4.7 The Digital Divide

While the internet is a global network, access is not distributed equally. The Digital Divide refers to differing access to computing devices and the Internet, based on socioeconomic, geographic, or demographic characteristics.

Factors: Cost of infrastructure, government censorship, remote geography, and digital literacy.
Impact: Groups without access have lower educational and economic opportunities, widening the gap between developed and developing areas.

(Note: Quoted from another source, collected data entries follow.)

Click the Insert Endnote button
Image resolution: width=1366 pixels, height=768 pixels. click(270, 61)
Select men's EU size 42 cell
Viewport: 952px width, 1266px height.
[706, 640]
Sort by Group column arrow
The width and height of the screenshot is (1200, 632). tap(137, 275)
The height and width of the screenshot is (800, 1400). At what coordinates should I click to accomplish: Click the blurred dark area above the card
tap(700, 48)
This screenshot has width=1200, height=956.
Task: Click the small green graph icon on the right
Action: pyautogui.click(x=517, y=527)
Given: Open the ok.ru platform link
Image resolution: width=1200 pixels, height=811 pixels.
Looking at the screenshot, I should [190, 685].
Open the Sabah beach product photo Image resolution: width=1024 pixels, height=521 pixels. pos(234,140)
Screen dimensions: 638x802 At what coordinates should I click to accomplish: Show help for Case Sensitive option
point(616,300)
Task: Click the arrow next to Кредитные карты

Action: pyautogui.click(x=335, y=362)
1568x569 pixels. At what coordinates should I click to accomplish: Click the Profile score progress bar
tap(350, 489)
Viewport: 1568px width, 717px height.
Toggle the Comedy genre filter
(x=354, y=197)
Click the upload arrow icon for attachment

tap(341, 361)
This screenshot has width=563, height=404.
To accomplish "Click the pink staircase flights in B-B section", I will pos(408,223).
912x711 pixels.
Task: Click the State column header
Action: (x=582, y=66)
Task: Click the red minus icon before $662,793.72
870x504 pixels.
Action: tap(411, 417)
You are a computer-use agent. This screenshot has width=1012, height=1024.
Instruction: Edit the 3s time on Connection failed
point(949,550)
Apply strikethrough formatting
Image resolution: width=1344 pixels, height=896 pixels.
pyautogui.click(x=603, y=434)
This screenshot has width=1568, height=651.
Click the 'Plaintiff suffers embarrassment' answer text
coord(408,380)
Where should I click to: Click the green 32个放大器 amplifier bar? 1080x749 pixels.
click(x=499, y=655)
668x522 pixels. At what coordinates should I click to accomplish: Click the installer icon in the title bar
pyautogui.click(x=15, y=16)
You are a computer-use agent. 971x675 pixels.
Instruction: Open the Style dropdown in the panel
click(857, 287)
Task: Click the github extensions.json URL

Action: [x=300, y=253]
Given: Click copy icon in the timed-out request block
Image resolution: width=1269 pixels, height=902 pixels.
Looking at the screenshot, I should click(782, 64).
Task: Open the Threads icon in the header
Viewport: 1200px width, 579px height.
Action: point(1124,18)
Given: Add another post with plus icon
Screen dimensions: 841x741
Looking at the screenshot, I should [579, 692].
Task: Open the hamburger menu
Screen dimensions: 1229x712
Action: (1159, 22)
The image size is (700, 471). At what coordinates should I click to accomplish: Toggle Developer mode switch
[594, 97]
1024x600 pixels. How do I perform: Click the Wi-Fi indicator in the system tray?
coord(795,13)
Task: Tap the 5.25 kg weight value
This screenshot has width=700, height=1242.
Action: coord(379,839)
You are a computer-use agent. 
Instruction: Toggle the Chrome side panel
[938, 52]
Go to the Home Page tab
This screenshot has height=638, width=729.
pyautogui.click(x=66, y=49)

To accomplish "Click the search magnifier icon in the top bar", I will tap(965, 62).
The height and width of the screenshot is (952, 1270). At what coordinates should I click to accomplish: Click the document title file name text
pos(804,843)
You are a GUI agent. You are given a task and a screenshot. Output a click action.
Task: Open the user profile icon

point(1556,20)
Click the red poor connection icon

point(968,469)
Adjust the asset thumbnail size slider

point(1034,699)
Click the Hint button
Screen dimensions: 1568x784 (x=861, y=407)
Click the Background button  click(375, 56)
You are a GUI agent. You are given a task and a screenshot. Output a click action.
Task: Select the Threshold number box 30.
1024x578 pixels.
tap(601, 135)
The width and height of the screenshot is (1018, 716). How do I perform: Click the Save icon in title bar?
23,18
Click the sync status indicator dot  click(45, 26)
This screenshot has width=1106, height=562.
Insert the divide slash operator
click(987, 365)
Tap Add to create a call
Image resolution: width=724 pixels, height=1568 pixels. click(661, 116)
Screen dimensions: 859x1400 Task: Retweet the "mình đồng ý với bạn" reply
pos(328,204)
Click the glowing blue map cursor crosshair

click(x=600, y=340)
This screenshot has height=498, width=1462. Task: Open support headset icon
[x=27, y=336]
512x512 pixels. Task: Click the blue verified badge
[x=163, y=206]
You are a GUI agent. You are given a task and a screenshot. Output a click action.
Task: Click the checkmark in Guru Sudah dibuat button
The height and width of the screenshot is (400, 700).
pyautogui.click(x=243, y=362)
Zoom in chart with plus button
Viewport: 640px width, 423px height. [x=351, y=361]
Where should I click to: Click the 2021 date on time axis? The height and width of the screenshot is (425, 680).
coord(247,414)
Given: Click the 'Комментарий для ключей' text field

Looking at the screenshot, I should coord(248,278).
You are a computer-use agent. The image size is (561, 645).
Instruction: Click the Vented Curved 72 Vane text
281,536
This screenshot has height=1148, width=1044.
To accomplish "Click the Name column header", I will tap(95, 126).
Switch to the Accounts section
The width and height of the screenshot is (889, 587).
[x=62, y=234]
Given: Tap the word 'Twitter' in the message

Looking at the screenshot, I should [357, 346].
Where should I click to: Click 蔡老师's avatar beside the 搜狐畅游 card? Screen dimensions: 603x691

Summary of Common Mistakes

Confusing WWW and Internet:
- Mistake: Thinking they are synonyms.
- Correction: The Internet is the tracks; the WWW is the train running on them. You can use the internet (Email, Skype, Online Gaming) without using the Web (HTTP).
Latency vs. Bandwidth:
- Mistake: Thinking they both just mean "speed."
- Correction: Bandwidth is the width of the pipe (how much data can happen at once). Latency is the length of the pipe (how long it takes a single bit to get there). High bandwidth doesn't guarantee low latency.
Speedup Calculation:
- Mistake: Assuming adding more processors always results in perfect speedup (e.g., 2 processors = 2x speed).
- Correction: There is always overhead (communication time) and sequential parts that limit efficiency. The speedup is never perfectly linear indefinitely.
Routing Knowledge:
- Mistake: Thinking routers know the whole path to the destination.
- Correction: Routers only know their direct neighbors. They pass the "hot potato" to the neighbor they think is closest to the destination.